Task to complete: Read the entries below and pull out each line with the string "will".

Collected data entries:
+---+

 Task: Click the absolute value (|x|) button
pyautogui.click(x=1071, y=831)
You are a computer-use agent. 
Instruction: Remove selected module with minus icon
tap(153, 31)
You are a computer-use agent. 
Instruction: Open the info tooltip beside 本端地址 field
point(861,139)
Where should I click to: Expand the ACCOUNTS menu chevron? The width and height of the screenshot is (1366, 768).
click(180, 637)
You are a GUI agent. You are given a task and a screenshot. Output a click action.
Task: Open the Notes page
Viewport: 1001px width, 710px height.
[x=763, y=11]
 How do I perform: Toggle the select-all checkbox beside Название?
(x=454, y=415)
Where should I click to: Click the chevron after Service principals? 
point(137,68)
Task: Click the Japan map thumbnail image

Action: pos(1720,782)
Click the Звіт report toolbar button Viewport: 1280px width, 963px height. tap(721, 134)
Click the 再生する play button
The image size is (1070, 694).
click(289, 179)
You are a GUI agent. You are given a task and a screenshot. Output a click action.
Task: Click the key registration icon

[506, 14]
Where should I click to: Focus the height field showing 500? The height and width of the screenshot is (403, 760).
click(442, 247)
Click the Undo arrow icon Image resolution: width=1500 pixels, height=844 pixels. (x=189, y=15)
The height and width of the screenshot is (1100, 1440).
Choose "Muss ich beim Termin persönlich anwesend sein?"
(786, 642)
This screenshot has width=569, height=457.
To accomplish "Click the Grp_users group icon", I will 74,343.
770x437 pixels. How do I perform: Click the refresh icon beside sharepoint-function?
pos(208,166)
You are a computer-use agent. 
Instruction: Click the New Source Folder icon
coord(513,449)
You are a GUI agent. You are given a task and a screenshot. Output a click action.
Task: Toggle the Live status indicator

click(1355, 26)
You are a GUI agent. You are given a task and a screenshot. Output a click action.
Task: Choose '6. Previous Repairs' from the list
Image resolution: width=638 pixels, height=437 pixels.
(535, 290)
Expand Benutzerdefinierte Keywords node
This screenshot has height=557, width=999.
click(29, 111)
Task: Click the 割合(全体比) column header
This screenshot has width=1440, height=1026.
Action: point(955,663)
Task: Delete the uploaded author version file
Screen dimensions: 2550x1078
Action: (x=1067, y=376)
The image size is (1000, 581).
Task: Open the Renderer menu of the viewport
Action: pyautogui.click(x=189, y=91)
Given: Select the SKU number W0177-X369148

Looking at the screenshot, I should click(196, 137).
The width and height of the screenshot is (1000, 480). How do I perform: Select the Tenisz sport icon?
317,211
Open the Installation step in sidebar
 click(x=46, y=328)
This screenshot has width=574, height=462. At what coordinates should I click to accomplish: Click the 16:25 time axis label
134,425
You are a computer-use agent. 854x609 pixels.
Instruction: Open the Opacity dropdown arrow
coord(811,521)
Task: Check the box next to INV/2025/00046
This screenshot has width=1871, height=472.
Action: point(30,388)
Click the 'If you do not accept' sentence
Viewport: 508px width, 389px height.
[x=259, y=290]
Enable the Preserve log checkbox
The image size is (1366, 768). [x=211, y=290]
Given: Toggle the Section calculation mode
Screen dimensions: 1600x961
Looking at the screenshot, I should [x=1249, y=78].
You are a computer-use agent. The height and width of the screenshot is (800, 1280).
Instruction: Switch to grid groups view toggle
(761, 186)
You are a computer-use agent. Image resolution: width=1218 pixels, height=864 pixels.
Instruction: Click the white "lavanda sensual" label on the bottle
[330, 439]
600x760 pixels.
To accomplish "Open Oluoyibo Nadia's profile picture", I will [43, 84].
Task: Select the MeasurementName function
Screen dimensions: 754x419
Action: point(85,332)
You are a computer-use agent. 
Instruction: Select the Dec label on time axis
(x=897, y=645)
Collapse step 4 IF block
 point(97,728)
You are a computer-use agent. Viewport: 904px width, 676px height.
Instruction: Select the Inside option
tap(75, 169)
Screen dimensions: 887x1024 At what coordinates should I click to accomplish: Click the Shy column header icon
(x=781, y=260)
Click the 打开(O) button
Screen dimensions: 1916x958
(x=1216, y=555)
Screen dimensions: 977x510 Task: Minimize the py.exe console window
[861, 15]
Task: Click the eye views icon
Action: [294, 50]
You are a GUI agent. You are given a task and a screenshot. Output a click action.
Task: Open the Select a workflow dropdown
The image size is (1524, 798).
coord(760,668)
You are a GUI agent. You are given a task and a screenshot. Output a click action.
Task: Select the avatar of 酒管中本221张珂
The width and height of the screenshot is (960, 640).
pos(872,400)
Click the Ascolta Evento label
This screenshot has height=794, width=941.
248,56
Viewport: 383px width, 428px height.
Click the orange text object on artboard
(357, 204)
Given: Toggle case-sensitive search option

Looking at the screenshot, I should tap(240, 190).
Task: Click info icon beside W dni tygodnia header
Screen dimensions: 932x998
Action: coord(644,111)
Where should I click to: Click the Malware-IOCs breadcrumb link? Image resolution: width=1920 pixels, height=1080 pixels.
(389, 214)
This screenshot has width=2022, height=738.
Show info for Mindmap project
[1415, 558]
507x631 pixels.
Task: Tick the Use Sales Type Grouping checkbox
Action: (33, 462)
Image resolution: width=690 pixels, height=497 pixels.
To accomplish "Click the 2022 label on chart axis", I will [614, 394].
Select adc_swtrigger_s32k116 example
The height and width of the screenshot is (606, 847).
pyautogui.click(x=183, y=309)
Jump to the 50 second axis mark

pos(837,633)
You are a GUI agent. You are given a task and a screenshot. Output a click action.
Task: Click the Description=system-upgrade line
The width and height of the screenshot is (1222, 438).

+---+

Response:
To accomplish "Click the Grp_users group icon", I will 74,343.
To accomplish "Open Oluoyibo Nadia's profile picture", I will [43, 84].
To accomplish "Click the 2022 label on chart axis", I will [614, 394].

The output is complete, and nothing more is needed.